**Direction:**
Copy out the rows verbatim, beginning with the line that contains "Given: Select the GAIN graph label" and ending with the line that contains "Action: pyautogui.click(x=24, y=333)", both included.

**Provided records:**
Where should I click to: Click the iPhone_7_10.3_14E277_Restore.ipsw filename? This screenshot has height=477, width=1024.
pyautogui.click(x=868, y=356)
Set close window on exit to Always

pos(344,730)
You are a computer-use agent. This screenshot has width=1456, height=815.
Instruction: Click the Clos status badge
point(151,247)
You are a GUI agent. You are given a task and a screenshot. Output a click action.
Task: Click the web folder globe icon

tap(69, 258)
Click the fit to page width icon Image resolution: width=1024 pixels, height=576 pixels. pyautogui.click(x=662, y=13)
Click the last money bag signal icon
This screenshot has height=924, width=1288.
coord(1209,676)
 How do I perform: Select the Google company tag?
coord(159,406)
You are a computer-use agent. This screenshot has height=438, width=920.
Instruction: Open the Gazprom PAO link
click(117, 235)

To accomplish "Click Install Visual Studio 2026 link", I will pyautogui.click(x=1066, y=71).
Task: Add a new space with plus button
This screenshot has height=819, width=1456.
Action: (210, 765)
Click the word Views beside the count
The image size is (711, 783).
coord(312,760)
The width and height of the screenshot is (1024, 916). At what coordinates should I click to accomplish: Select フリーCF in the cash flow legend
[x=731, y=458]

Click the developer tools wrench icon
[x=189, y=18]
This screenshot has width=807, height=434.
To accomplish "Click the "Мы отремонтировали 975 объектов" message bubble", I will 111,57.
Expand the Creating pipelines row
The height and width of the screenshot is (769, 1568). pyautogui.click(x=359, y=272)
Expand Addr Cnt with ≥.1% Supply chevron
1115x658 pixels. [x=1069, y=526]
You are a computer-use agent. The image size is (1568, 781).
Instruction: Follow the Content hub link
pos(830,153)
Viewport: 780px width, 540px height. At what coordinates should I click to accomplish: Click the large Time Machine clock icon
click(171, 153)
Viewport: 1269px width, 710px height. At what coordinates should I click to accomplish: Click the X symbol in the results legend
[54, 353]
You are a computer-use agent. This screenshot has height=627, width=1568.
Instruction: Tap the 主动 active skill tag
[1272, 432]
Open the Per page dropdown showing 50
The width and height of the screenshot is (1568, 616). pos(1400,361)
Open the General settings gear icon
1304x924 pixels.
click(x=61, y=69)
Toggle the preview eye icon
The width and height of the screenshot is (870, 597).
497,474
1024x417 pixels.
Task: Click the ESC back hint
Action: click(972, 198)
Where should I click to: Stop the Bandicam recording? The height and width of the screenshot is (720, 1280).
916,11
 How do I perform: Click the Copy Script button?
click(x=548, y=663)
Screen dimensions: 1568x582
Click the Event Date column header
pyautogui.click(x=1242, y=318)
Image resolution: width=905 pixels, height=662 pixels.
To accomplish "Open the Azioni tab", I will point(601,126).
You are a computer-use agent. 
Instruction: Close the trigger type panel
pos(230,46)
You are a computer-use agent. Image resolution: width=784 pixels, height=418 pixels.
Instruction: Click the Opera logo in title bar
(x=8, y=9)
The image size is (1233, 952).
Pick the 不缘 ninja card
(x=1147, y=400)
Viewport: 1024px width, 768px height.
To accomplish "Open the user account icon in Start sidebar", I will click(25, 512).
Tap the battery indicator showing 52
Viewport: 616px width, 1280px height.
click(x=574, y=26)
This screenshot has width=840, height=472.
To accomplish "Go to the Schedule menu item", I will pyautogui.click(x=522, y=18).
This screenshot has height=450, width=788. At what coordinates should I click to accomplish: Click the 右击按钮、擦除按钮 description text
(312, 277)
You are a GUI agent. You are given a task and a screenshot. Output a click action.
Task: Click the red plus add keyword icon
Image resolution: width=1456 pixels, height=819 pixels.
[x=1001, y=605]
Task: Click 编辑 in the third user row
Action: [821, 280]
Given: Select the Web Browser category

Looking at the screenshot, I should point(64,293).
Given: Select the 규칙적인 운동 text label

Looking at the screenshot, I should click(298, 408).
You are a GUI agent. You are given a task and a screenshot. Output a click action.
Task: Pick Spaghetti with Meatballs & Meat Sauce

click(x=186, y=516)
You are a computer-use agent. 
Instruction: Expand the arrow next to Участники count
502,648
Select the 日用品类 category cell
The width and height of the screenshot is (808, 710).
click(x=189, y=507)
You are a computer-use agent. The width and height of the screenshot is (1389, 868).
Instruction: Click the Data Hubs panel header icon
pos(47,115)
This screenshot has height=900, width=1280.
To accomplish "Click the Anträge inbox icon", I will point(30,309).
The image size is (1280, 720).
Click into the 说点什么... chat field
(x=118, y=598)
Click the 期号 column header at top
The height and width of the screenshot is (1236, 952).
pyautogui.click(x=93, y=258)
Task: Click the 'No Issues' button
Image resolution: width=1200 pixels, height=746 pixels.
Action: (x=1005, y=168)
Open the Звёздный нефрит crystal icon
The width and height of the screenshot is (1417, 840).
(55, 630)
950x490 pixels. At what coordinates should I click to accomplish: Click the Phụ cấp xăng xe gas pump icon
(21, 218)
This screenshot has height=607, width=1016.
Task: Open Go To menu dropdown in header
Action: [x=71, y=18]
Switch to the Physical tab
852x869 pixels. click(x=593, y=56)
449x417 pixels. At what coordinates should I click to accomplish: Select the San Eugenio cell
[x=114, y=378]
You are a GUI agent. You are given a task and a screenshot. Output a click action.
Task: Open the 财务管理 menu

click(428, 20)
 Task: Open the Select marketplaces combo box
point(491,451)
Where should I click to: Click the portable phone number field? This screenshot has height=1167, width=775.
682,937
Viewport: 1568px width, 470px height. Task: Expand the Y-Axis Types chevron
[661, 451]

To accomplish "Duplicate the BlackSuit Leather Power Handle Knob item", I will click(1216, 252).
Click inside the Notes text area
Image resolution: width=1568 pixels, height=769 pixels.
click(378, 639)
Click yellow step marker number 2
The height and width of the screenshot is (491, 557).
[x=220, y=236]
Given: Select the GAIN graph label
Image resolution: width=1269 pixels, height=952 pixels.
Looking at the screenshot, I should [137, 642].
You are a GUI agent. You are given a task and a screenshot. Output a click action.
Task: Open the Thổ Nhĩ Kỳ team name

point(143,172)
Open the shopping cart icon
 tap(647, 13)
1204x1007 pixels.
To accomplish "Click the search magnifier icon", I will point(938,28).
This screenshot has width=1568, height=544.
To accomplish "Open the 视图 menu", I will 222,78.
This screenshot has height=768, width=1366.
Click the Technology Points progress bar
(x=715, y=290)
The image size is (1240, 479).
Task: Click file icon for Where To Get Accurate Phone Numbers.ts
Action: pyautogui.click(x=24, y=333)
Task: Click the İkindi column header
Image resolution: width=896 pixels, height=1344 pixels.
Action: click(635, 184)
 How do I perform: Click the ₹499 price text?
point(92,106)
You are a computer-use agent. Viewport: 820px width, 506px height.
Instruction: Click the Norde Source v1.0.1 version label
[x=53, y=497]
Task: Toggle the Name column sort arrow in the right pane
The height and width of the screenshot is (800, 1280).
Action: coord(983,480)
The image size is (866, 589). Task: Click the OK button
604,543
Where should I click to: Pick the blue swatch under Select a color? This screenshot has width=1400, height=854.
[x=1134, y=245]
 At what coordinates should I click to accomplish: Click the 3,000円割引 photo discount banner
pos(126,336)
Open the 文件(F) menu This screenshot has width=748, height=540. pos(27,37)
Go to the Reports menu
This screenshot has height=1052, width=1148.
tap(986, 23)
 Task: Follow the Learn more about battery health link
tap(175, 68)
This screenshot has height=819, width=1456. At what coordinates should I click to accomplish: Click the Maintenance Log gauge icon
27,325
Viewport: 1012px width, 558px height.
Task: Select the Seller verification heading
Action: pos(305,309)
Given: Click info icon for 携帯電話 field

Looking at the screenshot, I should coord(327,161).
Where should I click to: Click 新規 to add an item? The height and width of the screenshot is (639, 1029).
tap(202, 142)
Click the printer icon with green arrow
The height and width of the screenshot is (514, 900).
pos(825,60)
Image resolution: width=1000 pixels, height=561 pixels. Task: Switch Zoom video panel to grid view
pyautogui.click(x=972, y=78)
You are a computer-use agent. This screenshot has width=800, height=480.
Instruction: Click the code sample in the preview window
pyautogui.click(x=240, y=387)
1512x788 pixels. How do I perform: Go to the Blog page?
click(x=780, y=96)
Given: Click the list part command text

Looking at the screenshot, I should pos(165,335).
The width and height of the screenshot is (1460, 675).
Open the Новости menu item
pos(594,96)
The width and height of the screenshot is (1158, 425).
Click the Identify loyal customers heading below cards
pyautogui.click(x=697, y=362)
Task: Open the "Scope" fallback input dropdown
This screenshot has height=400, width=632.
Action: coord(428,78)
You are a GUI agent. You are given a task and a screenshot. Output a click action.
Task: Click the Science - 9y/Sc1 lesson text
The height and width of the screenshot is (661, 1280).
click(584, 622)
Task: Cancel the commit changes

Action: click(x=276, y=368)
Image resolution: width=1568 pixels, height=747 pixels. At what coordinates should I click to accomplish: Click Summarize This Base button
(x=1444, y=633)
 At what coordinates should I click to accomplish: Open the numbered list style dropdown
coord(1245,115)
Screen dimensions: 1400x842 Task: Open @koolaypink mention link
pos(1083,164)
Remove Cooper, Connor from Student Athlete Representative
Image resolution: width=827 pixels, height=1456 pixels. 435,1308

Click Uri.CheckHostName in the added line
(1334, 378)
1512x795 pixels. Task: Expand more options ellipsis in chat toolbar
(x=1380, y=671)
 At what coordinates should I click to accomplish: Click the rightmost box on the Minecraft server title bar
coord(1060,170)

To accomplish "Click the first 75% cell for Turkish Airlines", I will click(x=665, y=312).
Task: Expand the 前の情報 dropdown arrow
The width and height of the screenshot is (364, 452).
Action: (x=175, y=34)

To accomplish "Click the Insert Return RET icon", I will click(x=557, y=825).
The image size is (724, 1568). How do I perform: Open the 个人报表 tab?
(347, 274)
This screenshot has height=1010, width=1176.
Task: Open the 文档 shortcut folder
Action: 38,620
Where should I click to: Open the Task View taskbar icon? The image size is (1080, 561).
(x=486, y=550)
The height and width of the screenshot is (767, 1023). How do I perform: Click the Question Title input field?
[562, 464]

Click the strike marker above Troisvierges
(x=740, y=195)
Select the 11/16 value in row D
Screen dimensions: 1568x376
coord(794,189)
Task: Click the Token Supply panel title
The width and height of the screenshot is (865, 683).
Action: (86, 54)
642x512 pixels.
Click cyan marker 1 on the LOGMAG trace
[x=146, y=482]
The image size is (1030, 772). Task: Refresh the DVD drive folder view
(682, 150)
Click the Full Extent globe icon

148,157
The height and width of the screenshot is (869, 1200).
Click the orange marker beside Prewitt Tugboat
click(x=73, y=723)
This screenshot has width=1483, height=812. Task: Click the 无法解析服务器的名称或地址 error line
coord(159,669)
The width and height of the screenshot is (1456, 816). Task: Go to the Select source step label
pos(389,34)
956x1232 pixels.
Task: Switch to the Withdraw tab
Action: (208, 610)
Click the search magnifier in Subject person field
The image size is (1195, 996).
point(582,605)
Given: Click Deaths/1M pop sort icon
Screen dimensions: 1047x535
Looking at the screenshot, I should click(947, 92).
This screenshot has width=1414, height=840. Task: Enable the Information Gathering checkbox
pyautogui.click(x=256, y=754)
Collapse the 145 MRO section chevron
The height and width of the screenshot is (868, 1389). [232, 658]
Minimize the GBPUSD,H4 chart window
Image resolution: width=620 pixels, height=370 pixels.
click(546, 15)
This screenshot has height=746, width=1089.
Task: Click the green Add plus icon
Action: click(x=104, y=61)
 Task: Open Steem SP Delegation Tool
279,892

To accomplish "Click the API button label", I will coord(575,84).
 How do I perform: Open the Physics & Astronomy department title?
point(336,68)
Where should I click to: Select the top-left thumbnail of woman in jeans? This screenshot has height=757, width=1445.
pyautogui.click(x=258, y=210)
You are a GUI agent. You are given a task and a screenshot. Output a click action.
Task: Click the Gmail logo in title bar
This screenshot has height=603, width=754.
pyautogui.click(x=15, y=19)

**Result:**
Given: Select the GAIN graph label
Image resolution: width=1269 pixels, height=952 pixels.
Looking at the screenshot, I should [137, 642].
You are a GUI agent. You are given a task and a screenshot. Output a click action.
Task: Open the Thổ Nhĩ Kỳ team name

point(143,172)
Open the shopping cart icon
 tap(647, 13)
1204x1007 pixels.
To accomplish "Click the search magnifier icon", I will point(938,28).
This screenshot has width=1568, height=544.
To accomplish "Open the 视图 menu", I will 222,78.
This screenshot has height=768, width=1366.
Click the Technology Points progress bar
(x=715, y=290)
The image size is (1240, 479).
Task: Click file icon for Where To Get Accurate Phone Numbers.ts
Action: pyautogui.click(x=24, y=333)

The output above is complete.